**PROBLEM STATEMENT**: Pull out each line below that contains the word "axis", and copy those lines.

----------

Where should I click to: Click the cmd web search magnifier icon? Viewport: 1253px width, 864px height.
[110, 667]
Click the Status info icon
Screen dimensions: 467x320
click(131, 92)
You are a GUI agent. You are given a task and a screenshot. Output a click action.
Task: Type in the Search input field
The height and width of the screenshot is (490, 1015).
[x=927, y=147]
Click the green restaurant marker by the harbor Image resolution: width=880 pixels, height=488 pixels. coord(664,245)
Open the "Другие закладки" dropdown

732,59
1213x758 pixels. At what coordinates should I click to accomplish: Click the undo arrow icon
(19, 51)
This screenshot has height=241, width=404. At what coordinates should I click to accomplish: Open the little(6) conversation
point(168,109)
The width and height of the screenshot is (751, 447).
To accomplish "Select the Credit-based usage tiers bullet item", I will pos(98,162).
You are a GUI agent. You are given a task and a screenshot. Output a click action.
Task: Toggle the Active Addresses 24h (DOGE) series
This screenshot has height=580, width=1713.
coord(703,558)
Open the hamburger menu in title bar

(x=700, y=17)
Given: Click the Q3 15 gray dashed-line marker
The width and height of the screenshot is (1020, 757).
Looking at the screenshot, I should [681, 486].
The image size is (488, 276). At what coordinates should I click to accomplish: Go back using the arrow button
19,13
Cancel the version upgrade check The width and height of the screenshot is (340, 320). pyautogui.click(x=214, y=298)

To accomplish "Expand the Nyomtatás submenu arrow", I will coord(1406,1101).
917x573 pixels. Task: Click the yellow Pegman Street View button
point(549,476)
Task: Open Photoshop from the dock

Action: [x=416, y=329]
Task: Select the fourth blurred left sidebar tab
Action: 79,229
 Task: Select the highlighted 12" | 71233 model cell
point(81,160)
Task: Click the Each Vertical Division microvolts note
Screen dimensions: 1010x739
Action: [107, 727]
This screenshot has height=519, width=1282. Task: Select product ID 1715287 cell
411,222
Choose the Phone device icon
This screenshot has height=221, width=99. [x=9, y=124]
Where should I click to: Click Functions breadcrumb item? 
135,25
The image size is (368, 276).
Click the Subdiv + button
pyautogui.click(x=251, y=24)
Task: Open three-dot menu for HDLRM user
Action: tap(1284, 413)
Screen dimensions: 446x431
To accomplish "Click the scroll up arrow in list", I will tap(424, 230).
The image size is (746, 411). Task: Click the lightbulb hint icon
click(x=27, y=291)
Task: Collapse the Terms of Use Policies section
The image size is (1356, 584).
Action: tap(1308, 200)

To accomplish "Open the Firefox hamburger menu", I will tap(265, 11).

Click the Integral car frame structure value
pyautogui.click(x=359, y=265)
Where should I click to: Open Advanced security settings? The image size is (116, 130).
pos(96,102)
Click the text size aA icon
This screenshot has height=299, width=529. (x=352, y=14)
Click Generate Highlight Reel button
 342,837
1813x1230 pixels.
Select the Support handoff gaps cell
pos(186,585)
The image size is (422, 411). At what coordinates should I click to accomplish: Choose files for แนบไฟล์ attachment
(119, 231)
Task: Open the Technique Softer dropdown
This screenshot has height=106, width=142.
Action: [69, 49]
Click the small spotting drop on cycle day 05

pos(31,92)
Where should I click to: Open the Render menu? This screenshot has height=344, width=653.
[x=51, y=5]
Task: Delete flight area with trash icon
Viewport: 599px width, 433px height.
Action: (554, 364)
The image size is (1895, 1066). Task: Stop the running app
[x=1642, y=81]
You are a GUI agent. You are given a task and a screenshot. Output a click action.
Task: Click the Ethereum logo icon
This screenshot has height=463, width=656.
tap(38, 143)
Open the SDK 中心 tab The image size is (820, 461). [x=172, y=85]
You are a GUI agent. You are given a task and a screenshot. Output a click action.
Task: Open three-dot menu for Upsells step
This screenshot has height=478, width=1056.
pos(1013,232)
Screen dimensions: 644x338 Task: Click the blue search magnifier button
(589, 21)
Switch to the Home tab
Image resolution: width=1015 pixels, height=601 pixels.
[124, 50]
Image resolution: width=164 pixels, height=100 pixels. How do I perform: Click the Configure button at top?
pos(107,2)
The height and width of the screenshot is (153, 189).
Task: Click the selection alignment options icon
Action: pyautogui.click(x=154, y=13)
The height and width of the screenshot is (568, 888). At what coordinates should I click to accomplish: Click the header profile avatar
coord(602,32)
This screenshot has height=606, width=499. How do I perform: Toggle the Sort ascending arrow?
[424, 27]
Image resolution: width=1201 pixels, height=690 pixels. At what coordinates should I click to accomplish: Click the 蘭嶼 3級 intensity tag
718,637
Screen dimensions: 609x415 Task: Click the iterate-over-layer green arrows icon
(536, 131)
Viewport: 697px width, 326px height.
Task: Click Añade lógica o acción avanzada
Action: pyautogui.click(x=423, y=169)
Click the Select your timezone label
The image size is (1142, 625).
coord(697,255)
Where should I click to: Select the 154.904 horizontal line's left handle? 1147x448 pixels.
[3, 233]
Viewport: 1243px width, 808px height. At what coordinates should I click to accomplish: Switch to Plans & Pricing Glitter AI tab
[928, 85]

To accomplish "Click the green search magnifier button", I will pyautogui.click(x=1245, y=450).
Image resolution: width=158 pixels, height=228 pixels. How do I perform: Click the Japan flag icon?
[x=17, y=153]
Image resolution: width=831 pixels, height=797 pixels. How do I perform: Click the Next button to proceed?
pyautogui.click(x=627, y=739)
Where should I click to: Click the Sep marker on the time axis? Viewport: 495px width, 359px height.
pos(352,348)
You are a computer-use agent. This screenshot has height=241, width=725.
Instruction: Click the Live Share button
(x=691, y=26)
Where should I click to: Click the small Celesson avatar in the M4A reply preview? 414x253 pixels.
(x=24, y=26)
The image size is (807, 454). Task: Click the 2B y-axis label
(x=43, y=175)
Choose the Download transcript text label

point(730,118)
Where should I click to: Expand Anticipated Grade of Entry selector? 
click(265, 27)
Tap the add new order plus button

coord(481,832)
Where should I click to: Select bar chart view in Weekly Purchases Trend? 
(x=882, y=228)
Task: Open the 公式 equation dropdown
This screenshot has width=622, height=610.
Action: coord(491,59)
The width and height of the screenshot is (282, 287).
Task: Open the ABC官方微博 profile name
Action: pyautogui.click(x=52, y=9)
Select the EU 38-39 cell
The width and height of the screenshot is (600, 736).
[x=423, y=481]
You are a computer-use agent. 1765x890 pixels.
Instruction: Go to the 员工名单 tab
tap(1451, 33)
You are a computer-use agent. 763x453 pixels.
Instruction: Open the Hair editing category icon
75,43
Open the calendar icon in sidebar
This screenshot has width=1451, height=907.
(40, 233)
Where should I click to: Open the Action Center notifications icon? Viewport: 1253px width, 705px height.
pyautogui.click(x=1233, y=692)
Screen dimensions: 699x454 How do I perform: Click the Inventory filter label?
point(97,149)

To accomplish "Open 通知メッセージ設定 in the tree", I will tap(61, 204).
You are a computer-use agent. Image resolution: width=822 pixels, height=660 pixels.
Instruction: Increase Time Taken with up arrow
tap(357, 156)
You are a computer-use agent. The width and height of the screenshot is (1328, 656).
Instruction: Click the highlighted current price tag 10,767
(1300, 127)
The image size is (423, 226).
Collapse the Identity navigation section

----------

**SOLUTION TO THIS PROBLEM**:
Where should I click to: Click the Sep marker on the time axis? Viewport: 495px width, 359px height.
The image size is (807, 454). Task: Click the 2B y-axis label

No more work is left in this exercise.